Principi di Tassazione dei fondi d’investimento immobiliare
Deve premettersi che il regime di tassazione dei fondi d’investimento immobiliare prevede l’esenzione dalle imposte dirette per cui la tassazione è in capo al possessore delle quote al momento della percezione di proventi, della liquidazione delle quote e in caso di vendita delle stesse sul mercato.
In pratica la normativa fiscale prevede uno spostamento della tassazione dall’attività di impresa, che di fatto, ai fini del computo delle imposte, viene considerata non esercitata, trattandosi di una gestione patrimoniale effettuata da un intermediario abilitato, anche in considerazione del ruolo costituzionalemnte tutelato del risparmio, in funzione del quale il legislatore ha voluto garantire un vantaggio in termini di tassazione dei fondi d’investimento immobiliare
La tassazione, pertanto, non grava sui risultati della gestione, ma sulla distribuzione del reddito. In tal senso, solo per completezza espositiva, deve osservarsi che gravano le seguenti imposte:
L’ Agenzia delle Entrate con la Circolare n. 19/E del 27 giugno 2014, recante norma sulla tassazione dei fondi d’investimento immobiliare ha chiarito che l’aliquota del 26% si applica: − “sulla parte dei proventi distribuiti in costanza di partecipazione all’organismo di investimento dal 1° luglio 2014. A tal fine, rileva la data di messa in pagamento dei proventi a prescindere dalla data della delibera di distribuzione”; − “sui proventi di ogni tipo realizzati a decorrere dal 1° luglio 2014 in sede di rimborso, cessione o liquidazione delle quote o azioni. In tal senso, detti proventi si considerano realizzati alla data di regolamento dell’operazione”.
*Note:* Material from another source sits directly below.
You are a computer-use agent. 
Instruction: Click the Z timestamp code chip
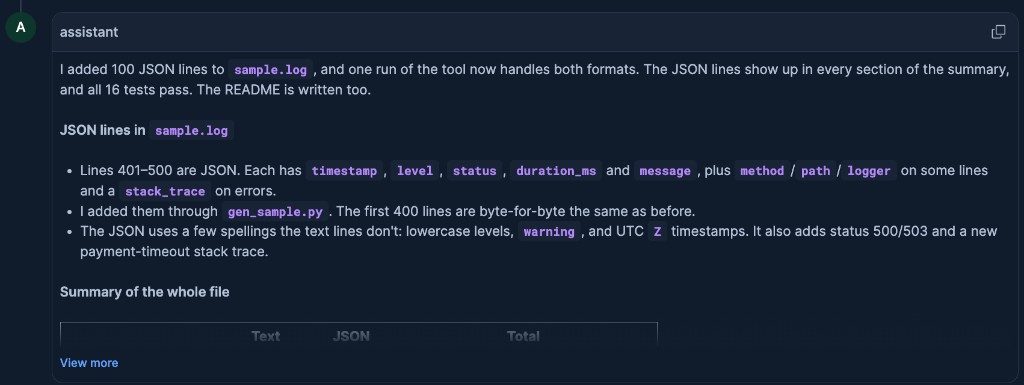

Per quanto riguarda i gli apporti ai fondi immobiliari non esiste una disciplina specifica per cui alle operazioni di sottoscrizione di quote di fondi immobiliari mediante conferimento di beni si rendono applicabili le disposizioni tributarie vigenti per i conferimenti in società, considerata la comunanza dei profili strutturali tra conferimento e apporto e l’assenza, nella disciplina di riferimento, di elementi che giustifichino l’applicazione di un differente regime fiscale.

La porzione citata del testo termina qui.